The essay has no shortage of frank insights, including Zhou’s concern about regulatory capture—a phenomenon in which the regulators get swallowed up by the very institutions they’re supposed to oversee. He worries about “casting off the real for the empty” (something I’ve written about before), whereby industrial companies move into financial services in the pursuit of easy profits. He calls out local governments for continuing to borrow by disguising their debt as equity, or as part of the procurement process (something my colleague Houze Song wrote about in August). And he complains that the central bank is called upon to print money when excessive borrowing, encouraged by local governments, pushes “financial institutions and the market…[to] the limits of what they can bear.”

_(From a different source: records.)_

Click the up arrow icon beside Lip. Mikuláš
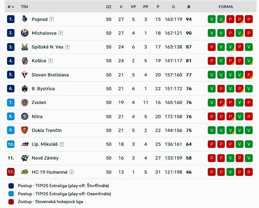Viewport: 259px width, 208px height. (x=62, y=144)
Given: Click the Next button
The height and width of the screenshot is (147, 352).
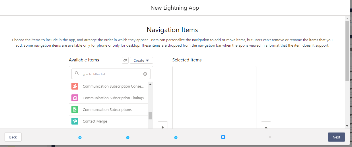Looking at the screenshot, I should [336, 137].
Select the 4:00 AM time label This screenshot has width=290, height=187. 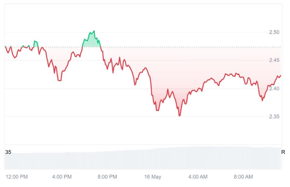tap(198, 177)
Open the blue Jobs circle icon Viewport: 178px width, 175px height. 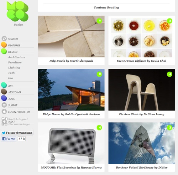4,98
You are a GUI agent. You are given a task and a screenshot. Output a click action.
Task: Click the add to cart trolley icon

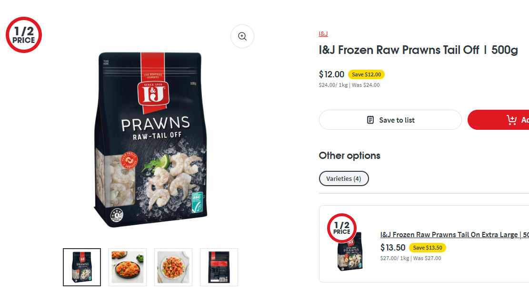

Still, it’s not clear who are Zhou’s intended audience. Zhou’s article was originally written as part of a guide to the 19th Party Congress, and is presented as being an elaboration upon certain comments President Xi Jinping made during his speech to the congress. Given the likelihood of his imminent retirement, the essay could be read as a list of priorities for his successor. But the subtext of the essay is that the central bank governor’s ability to resolve the financial sector’s underlying problems are limited. The necessary changes have to come from further up the chain of command—perhaps with the new Vice Premier that is expected to manage the Financial Stability Committee.

Alternatively, Zhou could be putting lower levels of government on notice that their manipulations of the financial system won’t be tolerated much longer. Certainly, in some ways the essay echoes a Q&A with an anonymous senior official—widely thought to be Liu He, President Xi’s economics advisor and now Politburo member—that was printed on the front page of the People’s Daily last year, that warned of the potential for crisis and financial contagion if certain problems weren’t reined in. The audience for that piece was rank-and-file Party members, and seemed to be published with the goal of shocking them out of their complacency about the stability of the economy.

Or, of course, Zhou’s essay might just be the attempt of a globally well-respected central bank governor to sound the alarm about the problems that might one day unravel his legacy—when he’s no longer in a position to do anything about it.